Screen-element location records:
━━━━

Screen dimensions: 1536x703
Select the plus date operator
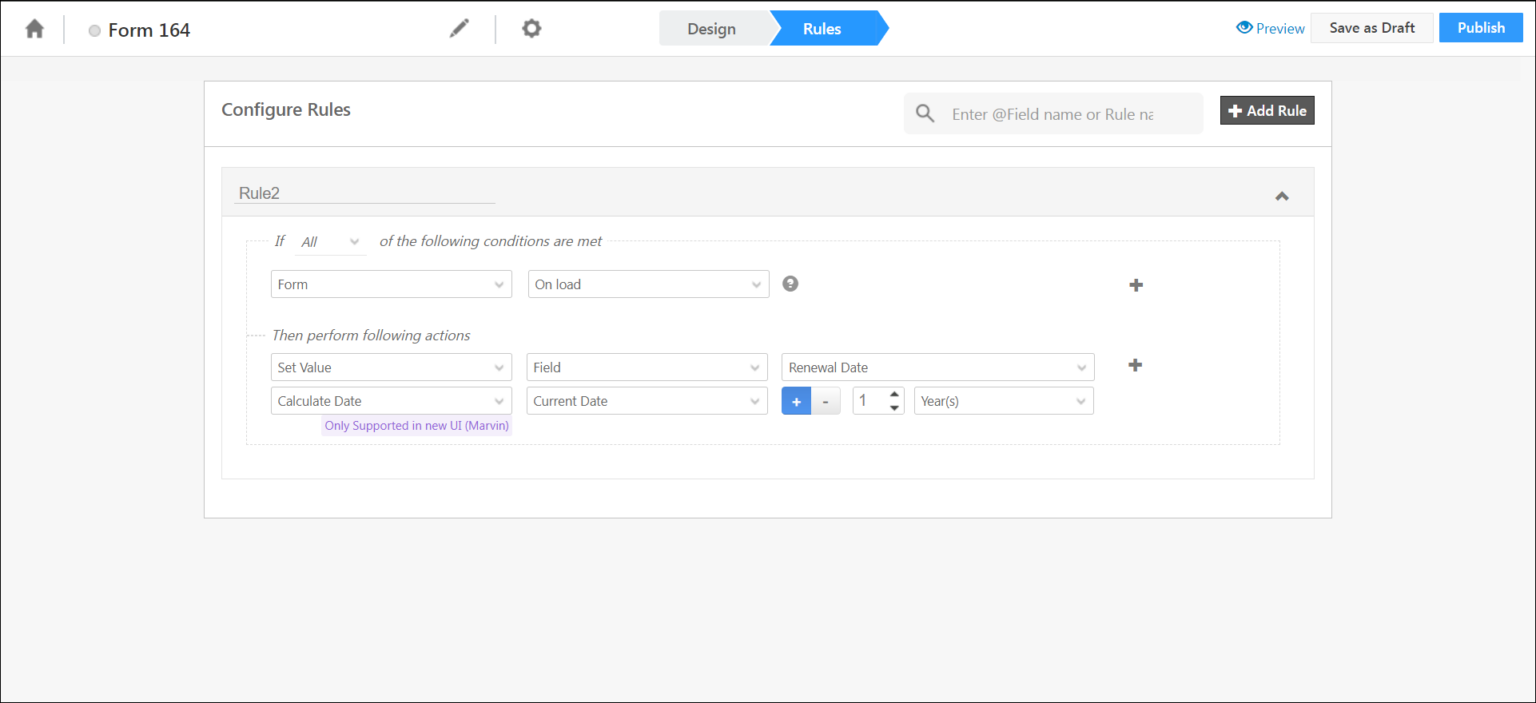(796, 400)
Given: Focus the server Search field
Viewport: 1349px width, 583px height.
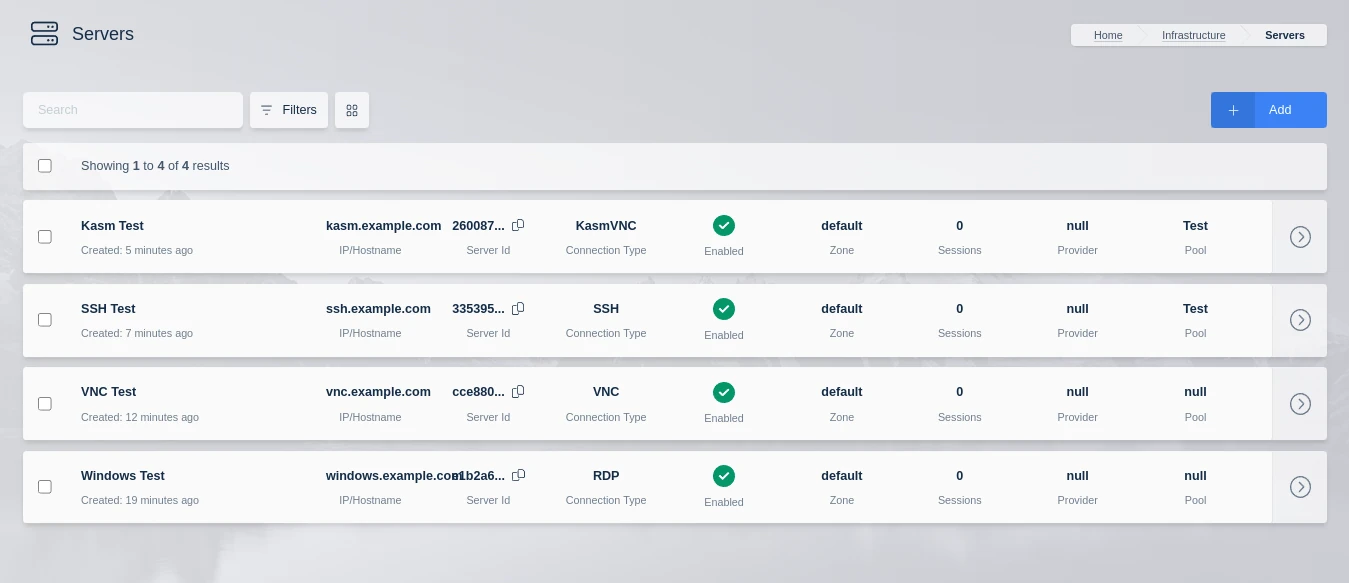Looking at the screenshot, I should [x=133, y=110].
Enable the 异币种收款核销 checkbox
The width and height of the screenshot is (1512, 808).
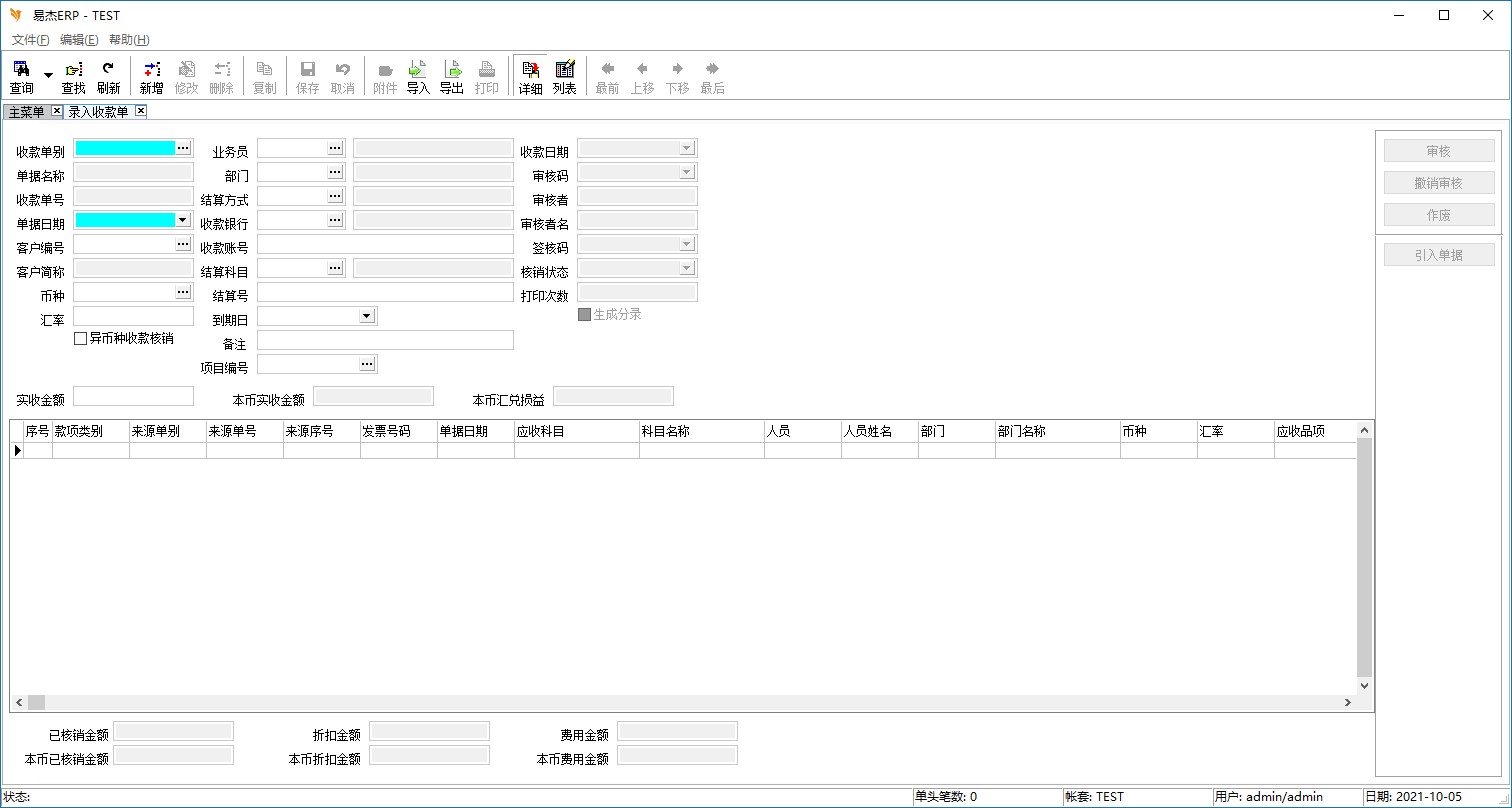point(81,339)

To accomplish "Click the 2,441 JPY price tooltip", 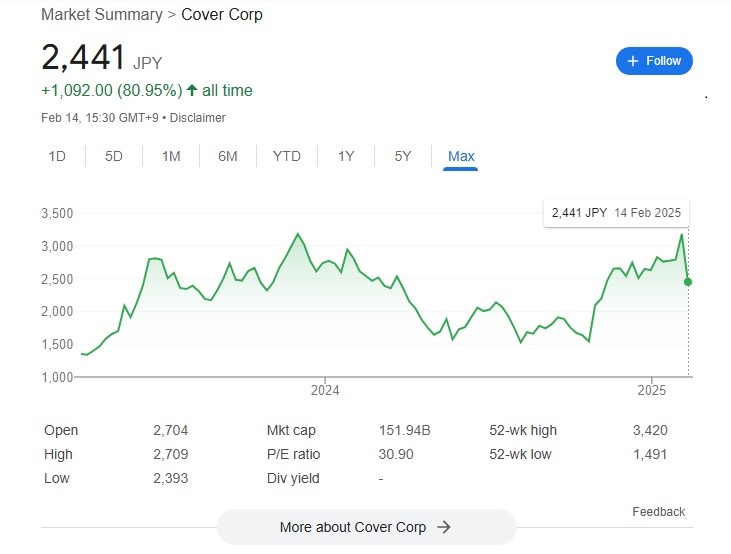I will coord(616,213).
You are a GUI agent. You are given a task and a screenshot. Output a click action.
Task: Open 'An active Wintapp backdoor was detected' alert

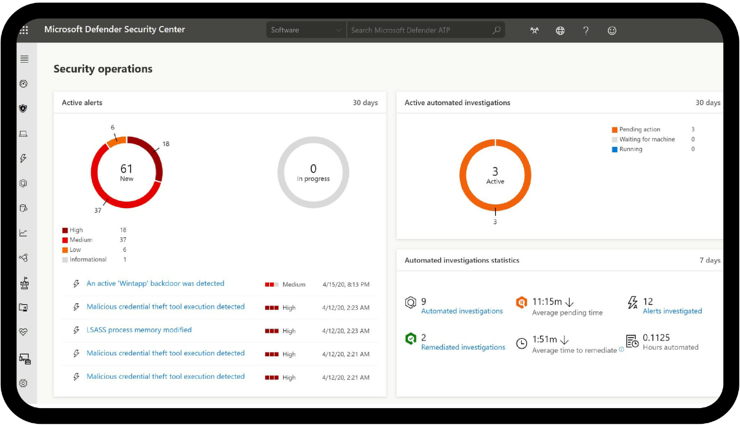click(x=155, y=284)
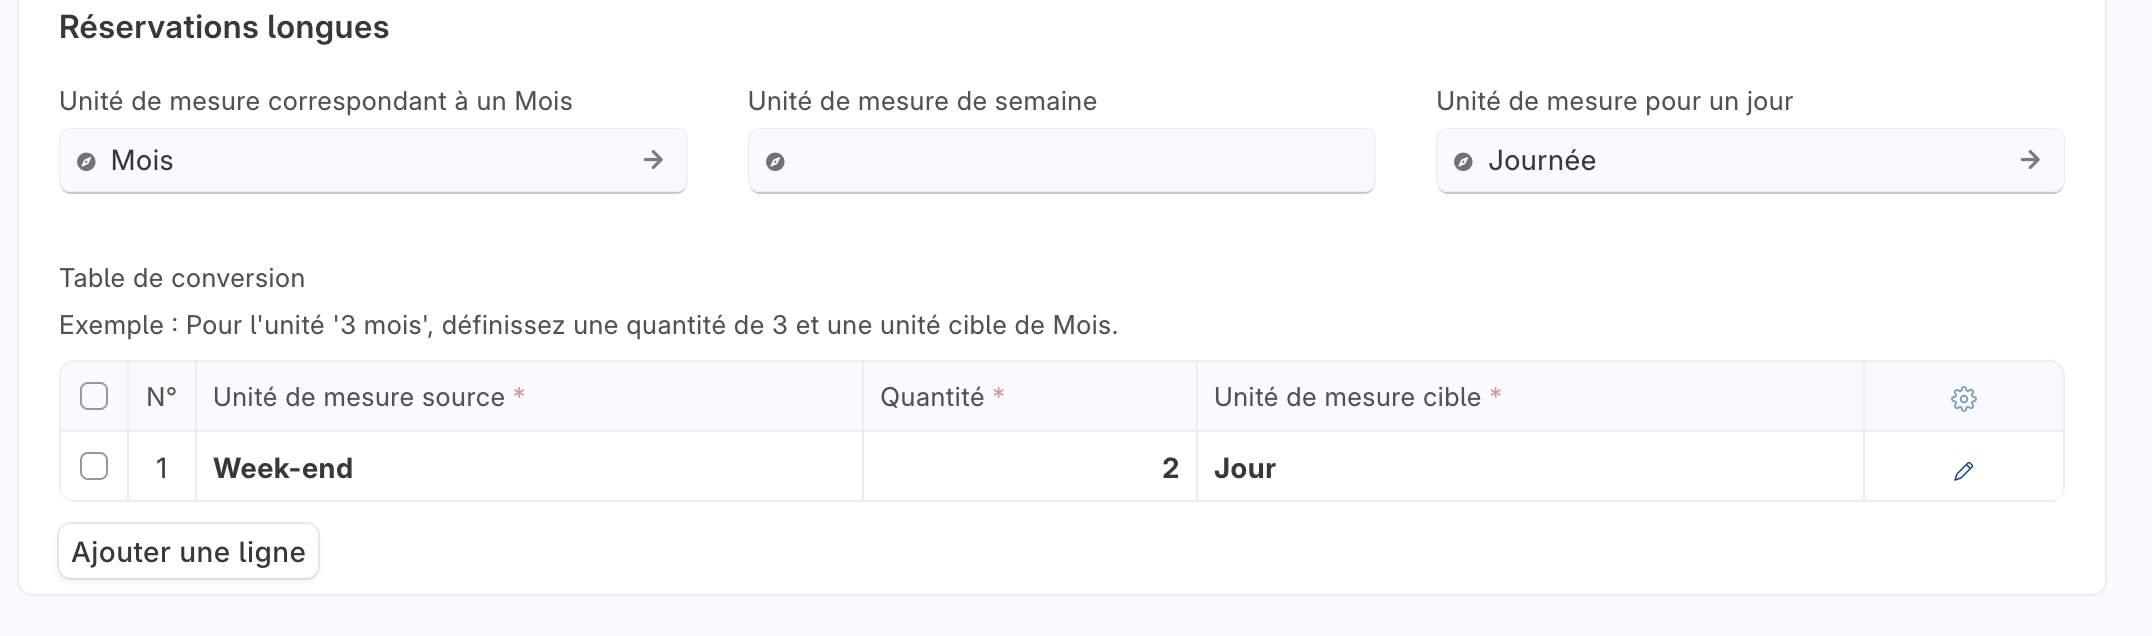The height and width of the screenshot is (636, 2152).
Task: Click the arrow icon in the Journée field
Action: click(x=2030, y=160)
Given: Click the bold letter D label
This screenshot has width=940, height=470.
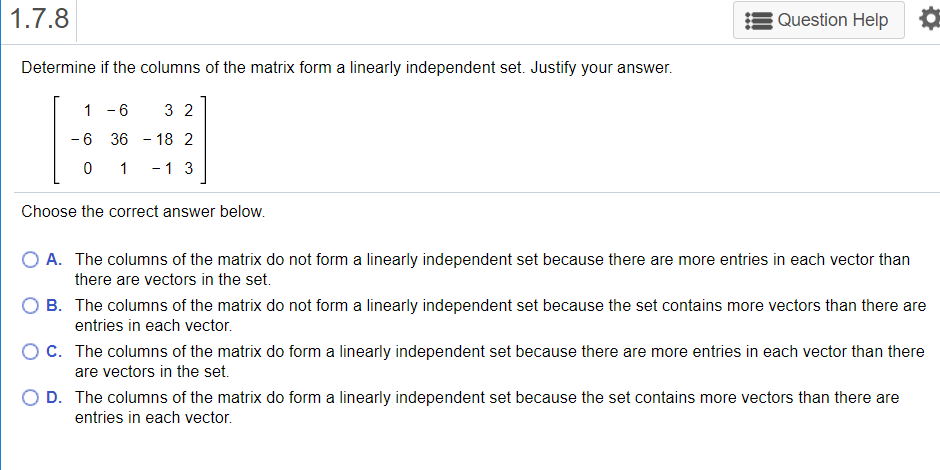Looking at the screenshot, I should 54,397.
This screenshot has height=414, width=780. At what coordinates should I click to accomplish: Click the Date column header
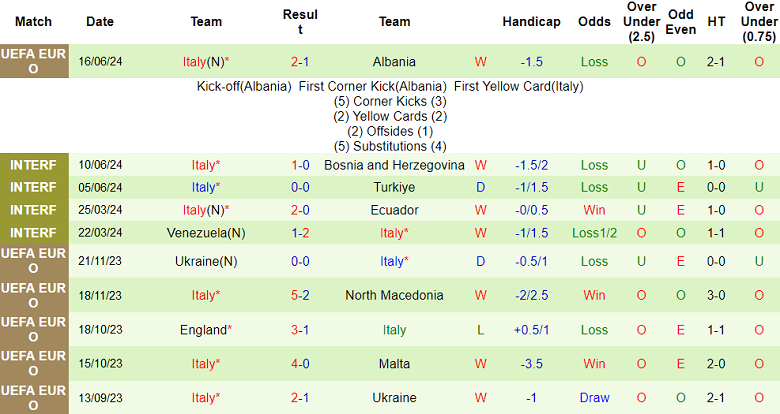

━━━━

### Given exercise
Reproduce, word for word, the part of the items that opens with the line containing "You are a GUI" and runs through the end of the items, leaving out the pictures.

### Exercise output
You are a GUI agent. You are given a task and a screenshot. Output a click action.
Task: Open 'An active Wintapp backdoor was detected' alert

click(x=155, y=284)
The height and width of the screenshot is (636, 2152).
Task: Click the arrow icon in the Journée field
Action: click(x=2030, y=160)
Given: Click the bold letter D label
This screenshot has width=940, height=470.
Looking at the screenshot, I should 54,397.
This screenshot has height=414, width=780. At what coordinates should I click to accomplish: Click the Date column header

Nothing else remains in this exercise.